Dynamical systems theory also deals with probability and can therefore allow us to synthesize thermodynamics and so-called "Chaos", (which is really a highly complex form of hierarchical, enfolded order that appears to be disorder). The really interesting area here though, is the entities at the transition zone between ordered, stable systems at equilibrium (maximum entropy) and "disordered" (but complex) and unstable Chaotic (minimum entropy) ones. According to the Nobel laureate Ilya Prigogine, these far from equilibrium dissipative systems locally minimize their entropy production by being open to their environments --- they export it in fact, back into their environments, whilst importing low entropy. Globally, overall entropy increase is nevertheless preserved, with the important caveat that the dissipative system concerned often experiences a transient increase (or optimization) of its own complexity, or internal sophistication, before it eventually subsides back into the flux.

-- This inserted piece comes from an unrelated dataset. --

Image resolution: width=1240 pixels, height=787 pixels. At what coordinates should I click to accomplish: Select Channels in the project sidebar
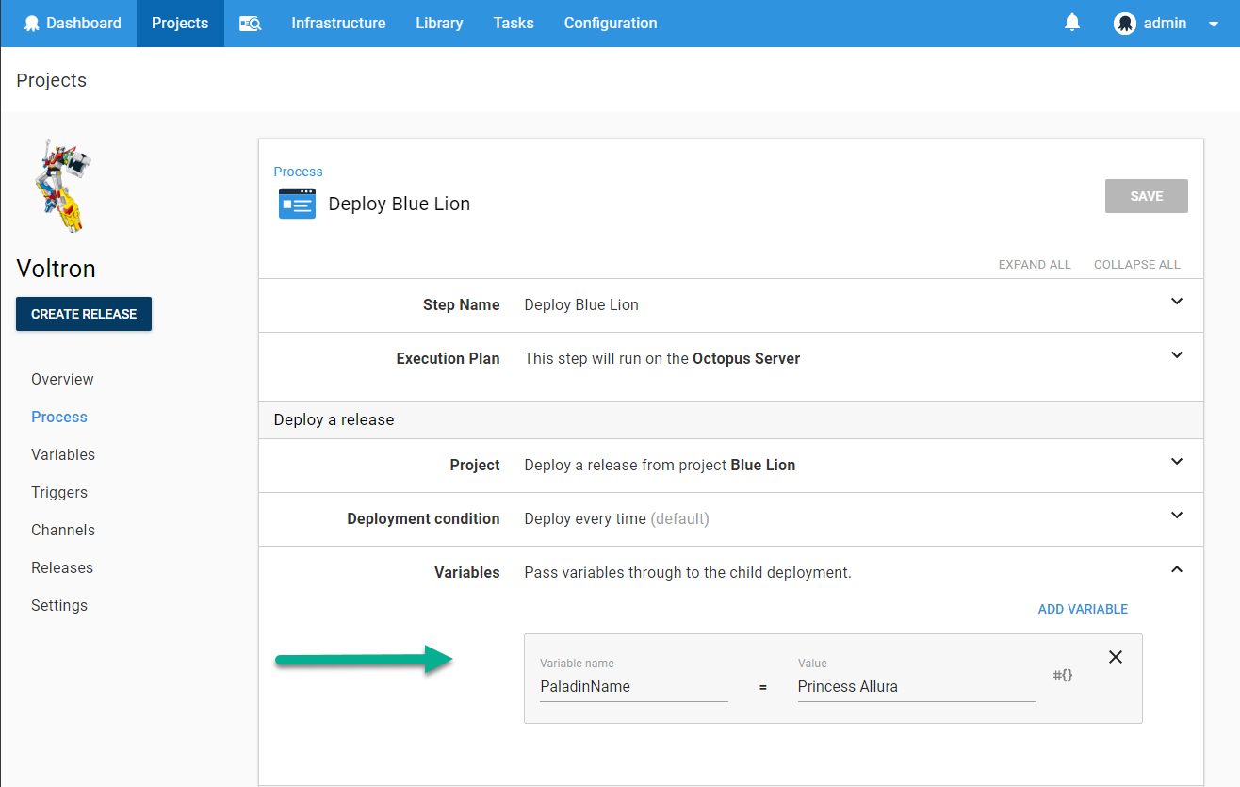pos(62,530)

This is known as the region of alternatively, Emergence, Maximum Complexity, Self-organized Criticality, Autopoiesis, or the Edge of Chaos. (Nascent science debates nomenclature routinely - and appropriately, in this case, the crucial point being that they are all different terms for essentially the same phenomena.)

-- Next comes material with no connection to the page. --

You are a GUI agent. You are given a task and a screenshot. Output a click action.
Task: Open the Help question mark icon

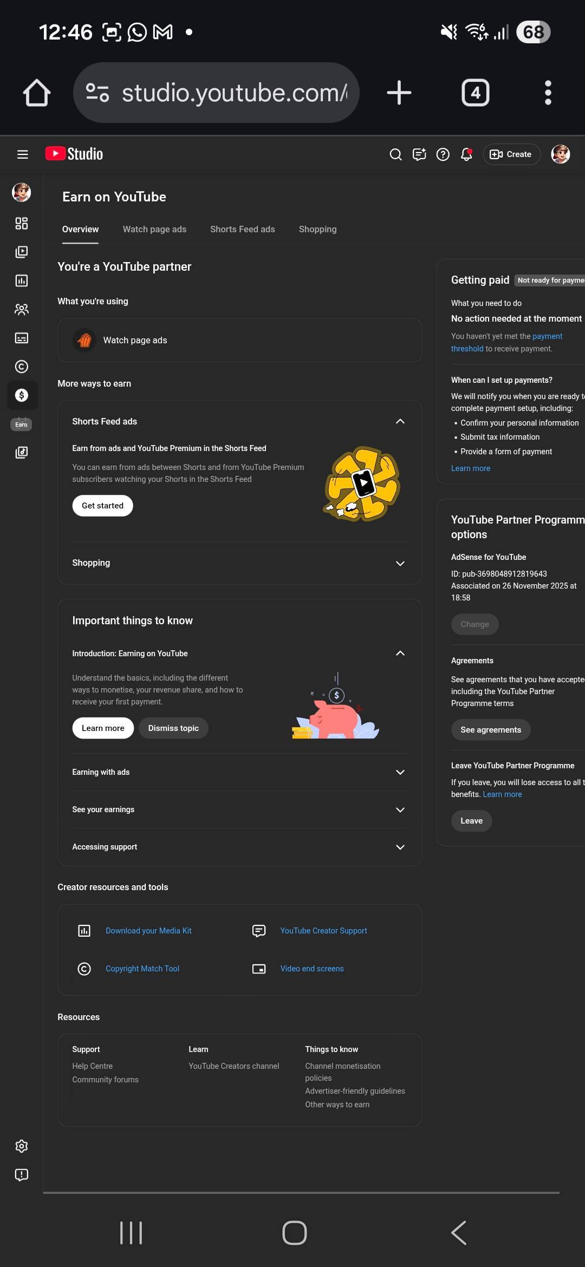click(443, 154)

Life forms, ecosystems, global climate, plate tectonics, celestial mechanics, human economies, history and societies, even consciousness itself - all manifest this feedback-led, reflexive behavior; they maximize their adaptive capacities by entering this region of (maximum) complexity on the edge of Chaos, whenever they are pushed far from their equilibrium states, thereby incrementally increasing their internal complexity, between occasional catastrophes.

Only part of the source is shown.